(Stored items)
☆ ☆ ☆ ☆ ☆ ☆ ☆

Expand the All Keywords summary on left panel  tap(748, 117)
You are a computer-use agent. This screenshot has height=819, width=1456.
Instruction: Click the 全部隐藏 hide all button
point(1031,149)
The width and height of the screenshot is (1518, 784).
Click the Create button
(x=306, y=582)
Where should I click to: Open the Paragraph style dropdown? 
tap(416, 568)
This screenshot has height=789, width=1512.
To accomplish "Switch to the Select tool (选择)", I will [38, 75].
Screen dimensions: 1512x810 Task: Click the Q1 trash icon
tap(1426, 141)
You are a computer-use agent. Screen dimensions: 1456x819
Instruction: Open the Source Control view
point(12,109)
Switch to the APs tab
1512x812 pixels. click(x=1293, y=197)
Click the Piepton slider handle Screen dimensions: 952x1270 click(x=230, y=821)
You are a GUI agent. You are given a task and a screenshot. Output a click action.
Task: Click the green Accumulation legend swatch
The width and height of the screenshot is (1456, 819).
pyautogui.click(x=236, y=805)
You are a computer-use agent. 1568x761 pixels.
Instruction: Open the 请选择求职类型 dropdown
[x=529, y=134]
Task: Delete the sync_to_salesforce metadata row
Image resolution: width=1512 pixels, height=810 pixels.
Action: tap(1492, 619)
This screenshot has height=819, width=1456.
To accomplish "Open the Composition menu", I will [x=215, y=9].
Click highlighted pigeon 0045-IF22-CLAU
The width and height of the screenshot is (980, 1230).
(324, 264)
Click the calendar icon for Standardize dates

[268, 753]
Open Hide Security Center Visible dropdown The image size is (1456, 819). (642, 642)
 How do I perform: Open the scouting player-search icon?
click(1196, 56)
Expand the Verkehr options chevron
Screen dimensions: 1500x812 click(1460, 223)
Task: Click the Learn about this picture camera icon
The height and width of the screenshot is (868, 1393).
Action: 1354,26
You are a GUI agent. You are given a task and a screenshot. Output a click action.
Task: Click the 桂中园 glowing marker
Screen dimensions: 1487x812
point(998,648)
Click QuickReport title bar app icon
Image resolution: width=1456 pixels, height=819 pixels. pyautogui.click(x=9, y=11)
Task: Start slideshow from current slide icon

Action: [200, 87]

☆ ☆ ☆ ☆ ☆ ☆ ☆

REQUIREMENT. Tally the lines in the records above that contain the string "agent" and report only the tally.

PROBLEM SOLUTION. 5